>> start Document section

The search for biblical treasures starting in the 19th century fundamentally changed the way Westerners, including Jews, saw Jerusalem. The consequences were enormous

By Andrew Lawler, Published January 3, 2022

This newfound fascination with Jerusalem also was wrapped up with the Protestant idea that the Jews must return to the Holy Land to enable the second coming of Jesus. This interpretation of scripture became increasingly influential in the mid-19th century.

These Protestant “Christian Zionists” helped found the Palestine Exploration Fund, a British society organized in 1865 with Queen Victoria’s assent, following surveys of Palestine in general and Jerusalem in particular. The fund sent British military officers to map the territory beneath Jerusalem in the hopes of finding the tombs of David and Solomon, the vanished Temple treasures, and other artifacts relating to the Old Testament. One of the most adventurous of these was Charles Warren, a pious Anglican known to use gunpowder to blast his way through blocked passages. This practice unnerved Arab Muslims, who suspected his true goal was to undermine the “Noble Sanctuary”, or Temple Mount.

The excavators found no Solomonic gold or silver, but the tunnels they burrowed and exposed garnered widespread press attention. These quickly became major attractions for the European and American tourists who now flocked to the city, thanks to new steamboat lines and a more welcoming Ottoman regime. Jerusalem became a destination for thousands of curious Westerners, mainly Protestants with disposable incomes. They were often repelled by Catholic and Greek Orthodox shrines celebrating Jesus and Mary, which they viewed as idolatrous. Instead, they were drawn to digs by Warren and his colleagues, who were seeking to unearth evidence of the kings and prophets of the Old Testament,

Meanwhile, many Muslim Arab and Sephardic Jewish residents of Jerusalem remained hostile to digs that they feared threatened the foundations of their homes and sacred sites. The small but growing community of Ashkenazi Jews, however, were intrigued. In the late 1860s, Warren took a group of local Ashkenazi rabbis on a subterranean tour, guiding them past treacherous pits and open cisterns of what is now part of the Western Wall Tunnels complex – a tunnel that exposes the foundation of the wall over hundreds of meters beneath the Muslim Quarter.

>> end Document section

Short exercise a
According to the article on 19th-century excavations in Jerusalem, in what year was the Palestine Exploration Fund organized?
The article and the records that follow have no connection to each other.

>> start Source material

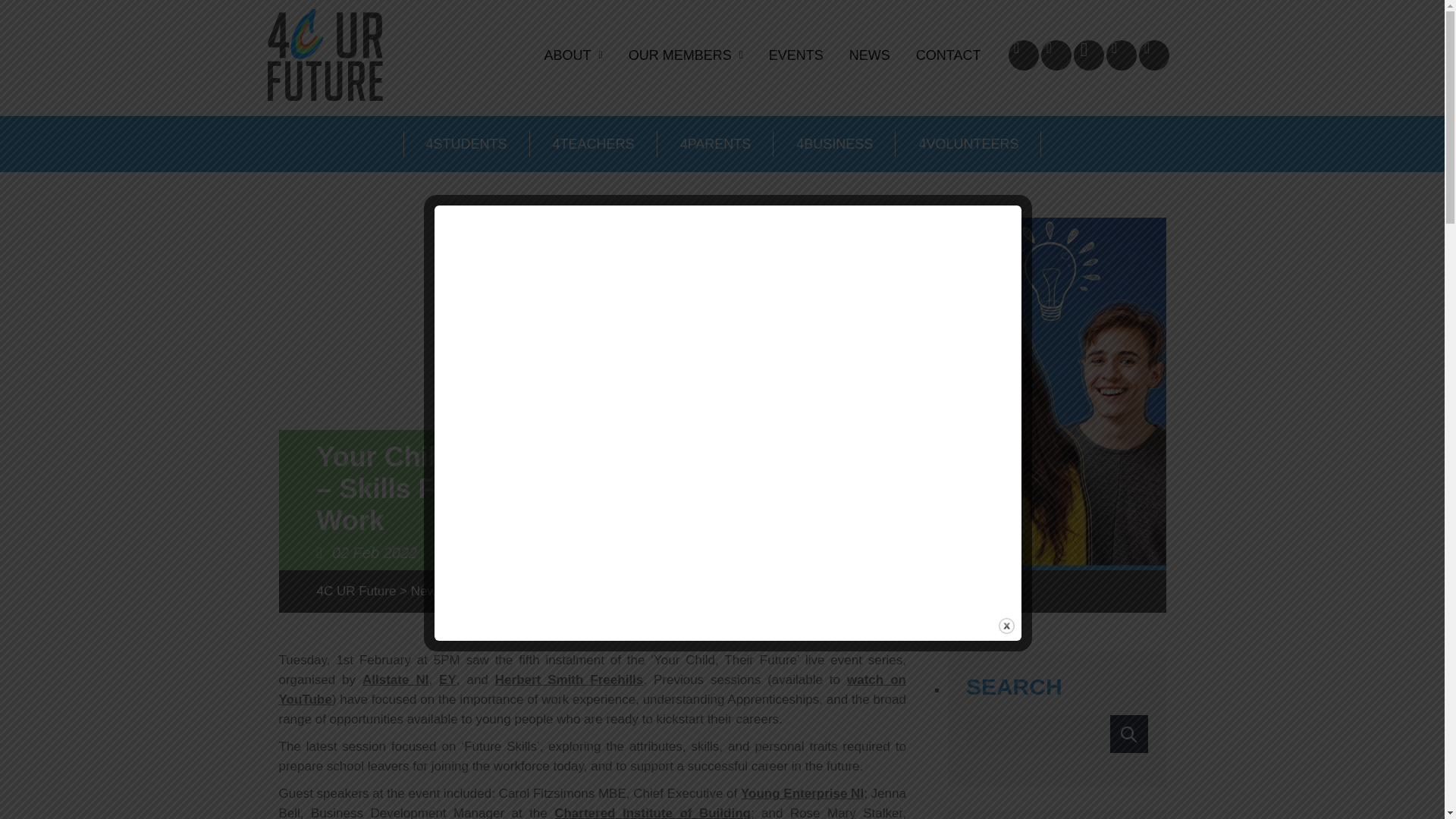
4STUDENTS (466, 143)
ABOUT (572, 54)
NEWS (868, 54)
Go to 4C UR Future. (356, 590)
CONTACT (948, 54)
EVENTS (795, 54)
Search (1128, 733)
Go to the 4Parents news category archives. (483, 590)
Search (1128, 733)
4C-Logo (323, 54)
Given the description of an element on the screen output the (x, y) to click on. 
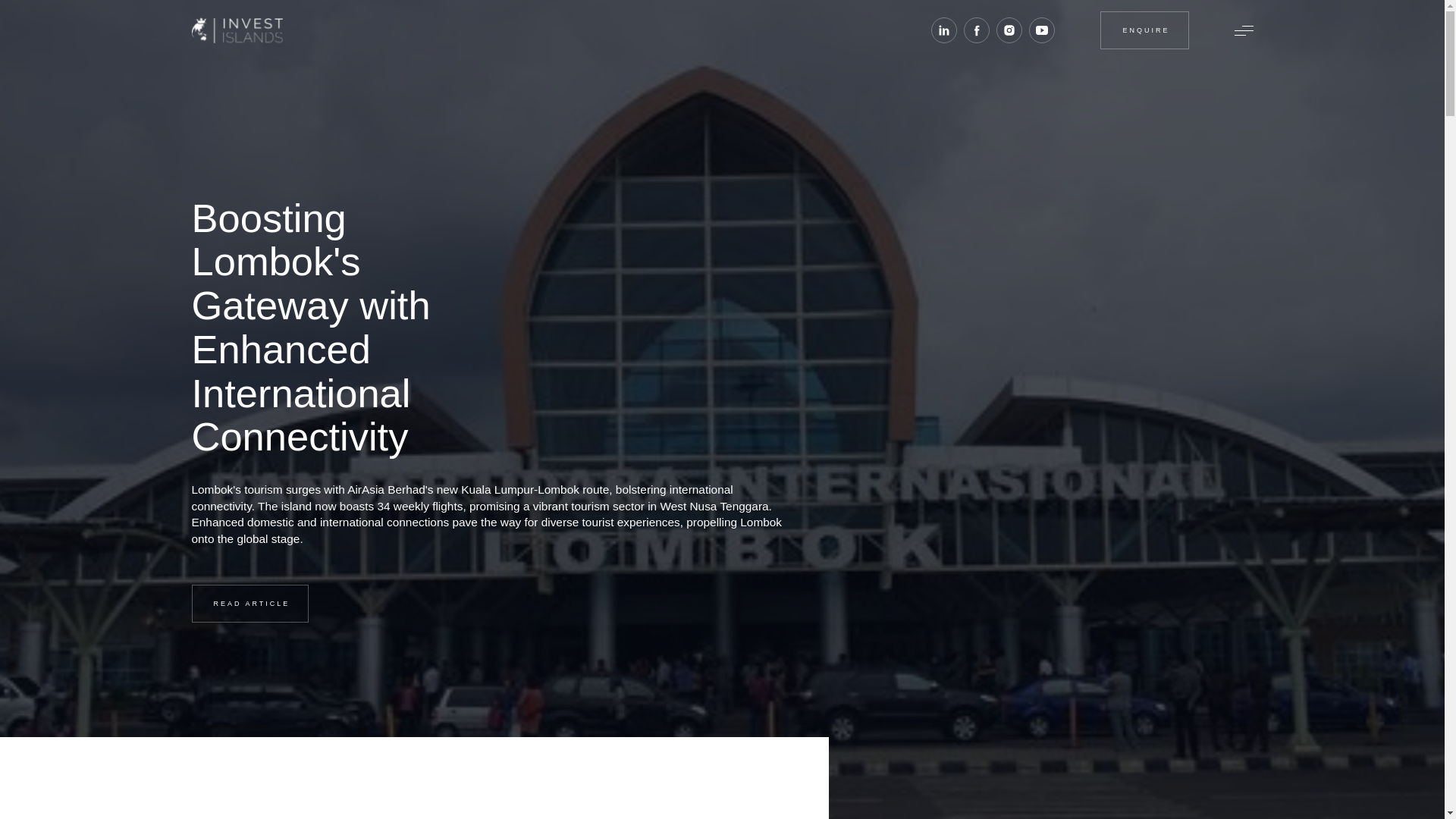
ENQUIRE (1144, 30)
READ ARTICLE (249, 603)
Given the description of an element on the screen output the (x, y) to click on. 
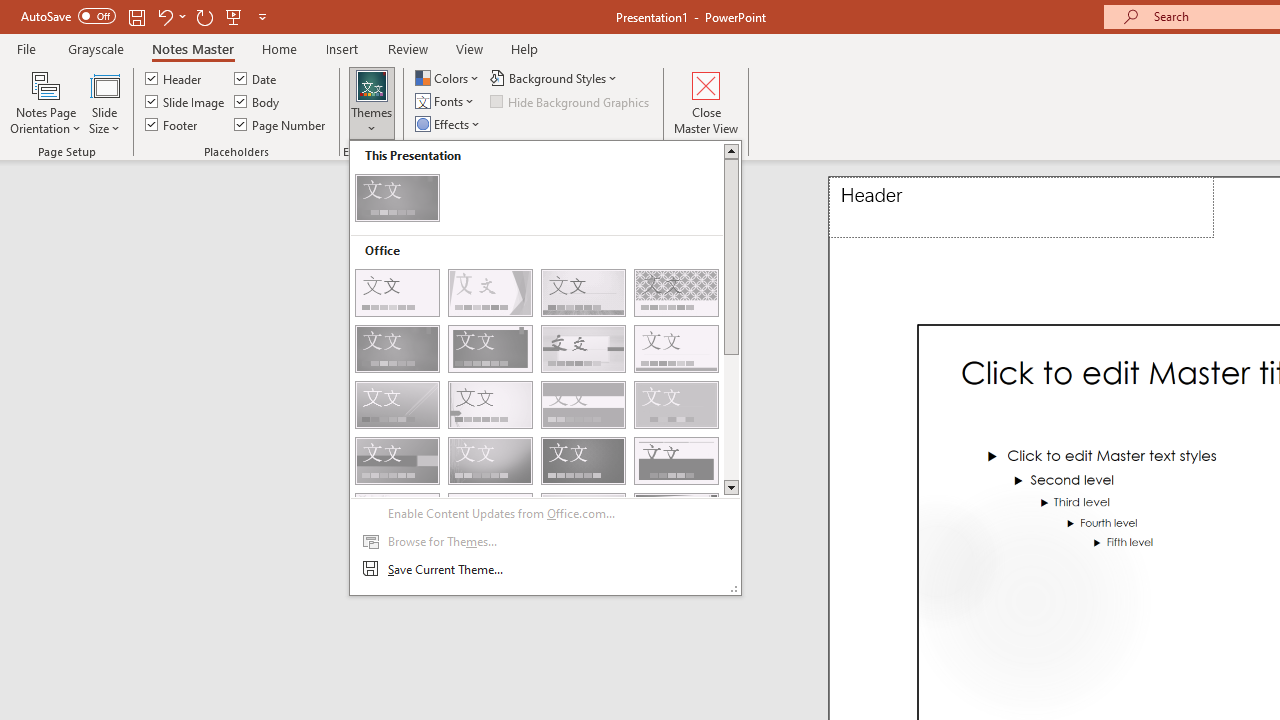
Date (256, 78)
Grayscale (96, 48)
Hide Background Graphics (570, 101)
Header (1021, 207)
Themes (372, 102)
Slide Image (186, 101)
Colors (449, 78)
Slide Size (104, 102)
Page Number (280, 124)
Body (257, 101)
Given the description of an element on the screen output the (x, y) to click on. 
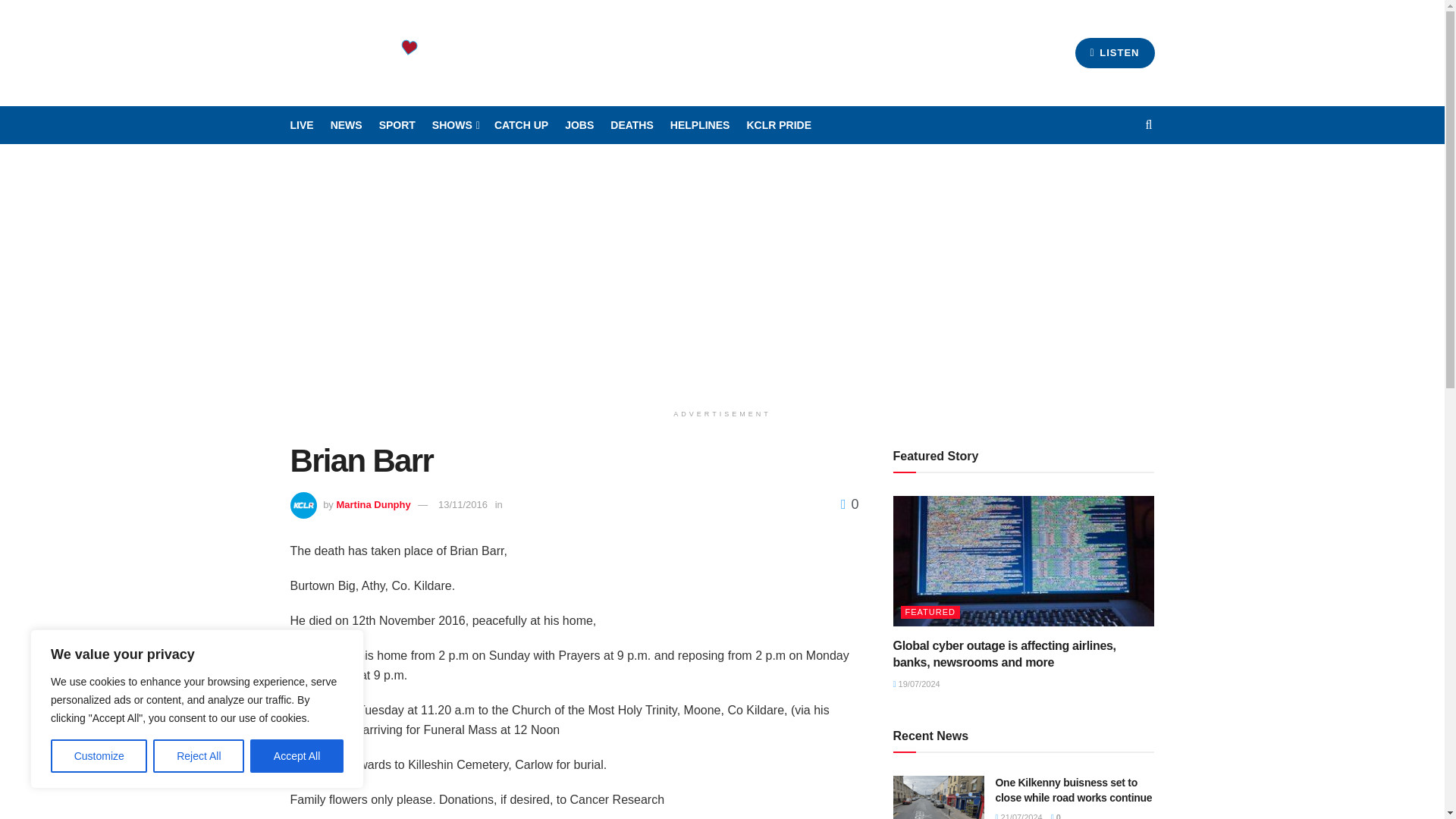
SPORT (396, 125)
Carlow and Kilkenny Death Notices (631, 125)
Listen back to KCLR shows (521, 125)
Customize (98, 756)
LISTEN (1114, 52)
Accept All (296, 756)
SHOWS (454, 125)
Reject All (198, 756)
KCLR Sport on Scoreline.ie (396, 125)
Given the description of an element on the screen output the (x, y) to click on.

>> end Source material

Short exercise b
Rewrite every line of the records as a Markdown table with the columns "Row" and "Record line", skipping blank lines. Leave the pictures out of the answer.

Correct result a
1865

Correct result b
| Row | Record line |
|---|---|
| 1 | 4STUDENTS (466, 143) |
| 2 | ABOUT (572, 54) |
| 3 | NEWS (868, 54) |
| 4 | Go to 4C UR Future. (356, 590) |
| 5 | CONTACT (948, 54) |
| 6 | EVENTS (795, 54) |
| 7 | Search (1128, 733) |
| 8 | Go to the 4Parents news category archives. (483, 590) |
| 9 | Search (1128, 733) |
| 10 | 4C-Logo (323, 54) |
| 11 | Given the description of an element on the screen output the (x, y) to click on.  |
| 12 | ENQUIRE (1144, 30) |
| 13 | READ ARTICLE (249, 603) |
| 14 | Given the description of an element on the screen output the (x, y) to click on.  |
| 15 | Date (256, 78) |
| 16 | Grayscale (96, 48) |
| 17 | Hide Background Graphics (570, 101) |
| 18 | Header (1021, 207) |
| 19 | Themes (372, 102) |
| 20 | Slide Image (186, 101) |
| 21 | Colors (449, 78) |
| 22 | Slide Size (104, 102) |
| 23 | Page Number (280, 124) |
| 24 | Body (257, 101) |
| 25 | Given the description of an element on the screen output the (x, y) to click on.  |
| 26 | SPORT (396, 125) |
| 27 | Carlow and Kilkenny Death Notices (631, 125) |
| 28 | Listen back to KCLR shows (521, 125) |
| 29 | Customize (98, 756) |
| 30 | LISTEN (1114, 52) |
| 31 | Accept All (296, 756) |
| 32 | SHOWS (454, 125) |
| 33 | Reject All (198, 756) |
| 34 | KCLR Sport on Scoreline.ie (396, 125) |
| 35 | Given the description of an element on the screen output the (x, y) to click on. |